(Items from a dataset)
BEGIN

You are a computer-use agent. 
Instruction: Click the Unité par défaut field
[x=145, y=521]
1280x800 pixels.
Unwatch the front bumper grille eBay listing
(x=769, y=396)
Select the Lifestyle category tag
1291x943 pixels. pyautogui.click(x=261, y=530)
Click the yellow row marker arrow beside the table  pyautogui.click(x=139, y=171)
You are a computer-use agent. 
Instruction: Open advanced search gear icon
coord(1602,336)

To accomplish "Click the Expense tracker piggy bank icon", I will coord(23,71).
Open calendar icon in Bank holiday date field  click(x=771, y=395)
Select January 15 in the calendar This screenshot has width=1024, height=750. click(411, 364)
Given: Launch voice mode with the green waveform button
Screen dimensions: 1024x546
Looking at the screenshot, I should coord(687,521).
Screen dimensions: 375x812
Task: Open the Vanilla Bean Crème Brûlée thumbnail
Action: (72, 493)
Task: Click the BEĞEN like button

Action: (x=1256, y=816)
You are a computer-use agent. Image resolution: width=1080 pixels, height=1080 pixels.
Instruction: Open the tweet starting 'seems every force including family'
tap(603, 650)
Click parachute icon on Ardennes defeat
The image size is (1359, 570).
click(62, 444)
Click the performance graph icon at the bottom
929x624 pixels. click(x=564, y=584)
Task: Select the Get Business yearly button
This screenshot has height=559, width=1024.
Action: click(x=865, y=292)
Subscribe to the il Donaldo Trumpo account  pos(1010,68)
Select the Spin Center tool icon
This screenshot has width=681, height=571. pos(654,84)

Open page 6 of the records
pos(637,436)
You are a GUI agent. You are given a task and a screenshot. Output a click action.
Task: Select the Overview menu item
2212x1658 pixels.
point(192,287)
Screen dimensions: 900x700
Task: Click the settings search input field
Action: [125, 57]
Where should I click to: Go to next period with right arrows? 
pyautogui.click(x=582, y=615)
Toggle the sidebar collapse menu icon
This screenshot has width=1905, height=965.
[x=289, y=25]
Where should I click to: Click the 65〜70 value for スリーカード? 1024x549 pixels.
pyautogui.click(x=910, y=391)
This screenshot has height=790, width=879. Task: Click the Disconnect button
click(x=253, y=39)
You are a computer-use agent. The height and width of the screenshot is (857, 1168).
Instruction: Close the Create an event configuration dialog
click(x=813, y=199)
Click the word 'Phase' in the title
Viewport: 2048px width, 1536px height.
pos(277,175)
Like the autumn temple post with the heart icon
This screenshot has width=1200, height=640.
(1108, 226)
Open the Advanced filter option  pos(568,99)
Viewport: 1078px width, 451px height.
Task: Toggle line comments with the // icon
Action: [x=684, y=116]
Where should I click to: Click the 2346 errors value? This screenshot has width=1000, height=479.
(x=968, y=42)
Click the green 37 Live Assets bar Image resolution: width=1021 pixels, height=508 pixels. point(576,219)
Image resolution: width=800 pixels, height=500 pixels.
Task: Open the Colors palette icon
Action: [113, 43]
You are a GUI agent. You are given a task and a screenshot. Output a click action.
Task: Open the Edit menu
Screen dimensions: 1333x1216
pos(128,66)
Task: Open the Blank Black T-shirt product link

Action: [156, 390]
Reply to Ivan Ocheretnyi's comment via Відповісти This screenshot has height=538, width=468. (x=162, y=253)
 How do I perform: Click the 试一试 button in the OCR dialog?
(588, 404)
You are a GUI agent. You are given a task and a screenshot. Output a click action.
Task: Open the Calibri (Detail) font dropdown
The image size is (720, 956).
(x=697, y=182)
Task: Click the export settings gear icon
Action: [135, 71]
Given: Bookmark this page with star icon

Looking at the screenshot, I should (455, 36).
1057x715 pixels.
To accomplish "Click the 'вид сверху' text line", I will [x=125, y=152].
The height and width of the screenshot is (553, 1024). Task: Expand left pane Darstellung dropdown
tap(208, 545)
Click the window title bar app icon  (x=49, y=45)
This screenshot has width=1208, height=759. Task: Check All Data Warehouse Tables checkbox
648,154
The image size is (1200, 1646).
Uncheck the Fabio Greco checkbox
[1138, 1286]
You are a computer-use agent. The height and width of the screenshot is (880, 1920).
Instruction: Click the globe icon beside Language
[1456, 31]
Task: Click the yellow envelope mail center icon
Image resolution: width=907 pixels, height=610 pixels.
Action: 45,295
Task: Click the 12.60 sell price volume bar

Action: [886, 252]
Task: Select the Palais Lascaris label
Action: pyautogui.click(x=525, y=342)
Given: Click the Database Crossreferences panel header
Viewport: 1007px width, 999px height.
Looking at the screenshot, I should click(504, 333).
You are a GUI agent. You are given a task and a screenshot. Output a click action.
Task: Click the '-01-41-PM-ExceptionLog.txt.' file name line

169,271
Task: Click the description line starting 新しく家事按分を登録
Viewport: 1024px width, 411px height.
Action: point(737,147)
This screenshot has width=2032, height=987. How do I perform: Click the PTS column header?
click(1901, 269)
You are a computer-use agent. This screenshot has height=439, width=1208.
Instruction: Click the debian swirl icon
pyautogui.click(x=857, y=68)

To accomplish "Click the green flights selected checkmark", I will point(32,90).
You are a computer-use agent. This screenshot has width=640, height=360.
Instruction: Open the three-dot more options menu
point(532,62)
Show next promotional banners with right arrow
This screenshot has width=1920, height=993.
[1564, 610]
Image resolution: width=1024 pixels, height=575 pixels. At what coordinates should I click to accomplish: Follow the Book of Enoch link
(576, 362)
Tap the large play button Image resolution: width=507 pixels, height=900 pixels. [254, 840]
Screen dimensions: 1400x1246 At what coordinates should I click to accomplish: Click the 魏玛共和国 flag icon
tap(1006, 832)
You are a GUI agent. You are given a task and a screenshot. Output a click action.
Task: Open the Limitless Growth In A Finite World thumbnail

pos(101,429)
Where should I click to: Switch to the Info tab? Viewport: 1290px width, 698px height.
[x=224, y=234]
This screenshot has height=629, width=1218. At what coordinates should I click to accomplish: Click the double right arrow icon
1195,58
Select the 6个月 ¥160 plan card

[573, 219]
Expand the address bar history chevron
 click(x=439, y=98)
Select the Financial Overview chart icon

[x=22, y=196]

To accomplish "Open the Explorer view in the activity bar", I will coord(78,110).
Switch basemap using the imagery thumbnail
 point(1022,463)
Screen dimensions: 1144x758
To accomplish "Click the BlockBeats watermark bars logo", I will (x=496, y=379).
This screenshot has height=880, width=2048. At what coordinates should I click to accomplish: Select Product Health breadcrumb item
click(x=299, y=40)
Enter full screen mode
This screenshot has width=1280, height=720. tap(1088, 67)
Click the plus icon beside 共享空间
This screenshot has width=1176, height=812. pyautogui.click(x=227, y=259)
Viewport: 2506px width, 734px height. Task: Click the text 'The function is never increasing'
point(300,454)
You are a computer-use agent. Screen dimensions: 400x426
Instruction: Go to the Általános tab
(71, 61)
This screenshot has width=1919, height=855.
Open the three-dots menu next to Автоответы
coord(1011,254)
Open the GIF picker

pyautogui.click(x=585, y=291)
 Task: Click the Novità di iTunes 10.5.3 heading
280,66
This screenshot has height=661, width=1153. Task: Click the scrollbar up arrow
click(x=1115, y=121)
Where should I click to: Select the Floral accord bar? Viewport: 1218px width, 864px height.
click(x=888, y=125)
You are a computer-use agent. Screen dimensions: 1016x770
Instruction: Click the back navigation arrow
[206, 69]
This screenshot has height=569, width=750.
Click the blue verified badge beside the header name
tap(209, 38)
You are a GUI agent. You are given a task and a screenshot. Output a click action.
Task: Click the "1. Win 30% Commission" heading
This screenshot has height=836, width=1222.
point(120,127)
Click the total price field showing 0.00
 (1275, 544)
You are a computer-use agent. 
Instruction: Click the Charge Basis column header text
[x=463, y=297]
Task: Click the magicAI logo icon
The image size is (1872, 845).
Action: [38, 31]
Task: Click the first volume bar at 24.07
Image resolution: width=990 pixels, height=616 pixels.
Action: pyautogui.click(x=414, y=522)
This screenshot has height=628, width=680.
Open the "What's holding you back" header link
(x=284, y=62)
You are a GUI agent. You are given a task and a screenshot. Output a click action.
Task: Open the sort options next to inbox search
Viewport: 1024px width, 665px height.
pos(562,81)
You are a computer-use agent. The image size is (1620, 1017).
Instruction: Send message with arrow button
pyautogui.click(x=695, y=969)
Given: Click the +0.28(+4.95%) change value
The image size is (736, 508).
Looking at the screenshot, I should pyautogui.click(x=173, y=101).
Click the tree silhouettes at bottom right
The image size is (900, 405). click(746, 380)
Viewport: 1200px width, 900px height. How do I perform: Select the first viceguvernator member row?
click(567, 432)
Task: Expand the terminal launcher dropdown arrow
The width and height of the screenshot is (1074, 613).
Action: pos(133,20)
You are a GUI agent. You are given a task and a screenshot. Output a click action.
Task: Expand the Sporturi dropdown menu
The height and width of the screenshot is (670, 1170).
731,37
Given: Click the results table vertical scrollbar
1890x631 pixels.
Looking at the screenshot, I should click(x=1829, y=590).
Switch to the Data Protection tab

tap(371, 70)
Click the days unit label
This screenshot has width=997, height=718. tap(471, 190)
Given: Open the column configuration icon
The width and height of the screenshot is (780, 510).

END

● **WORK TO COMPLETE**
For each line above that contains the word "calendar", give the line as it is written.

● **SOLVED PROBLEM**
Open calendar icon in Bank holiday date field  click(x=771, y=395)
Select January 15 in the calendar This screenshot has width=1024, height=750. click(411, 364)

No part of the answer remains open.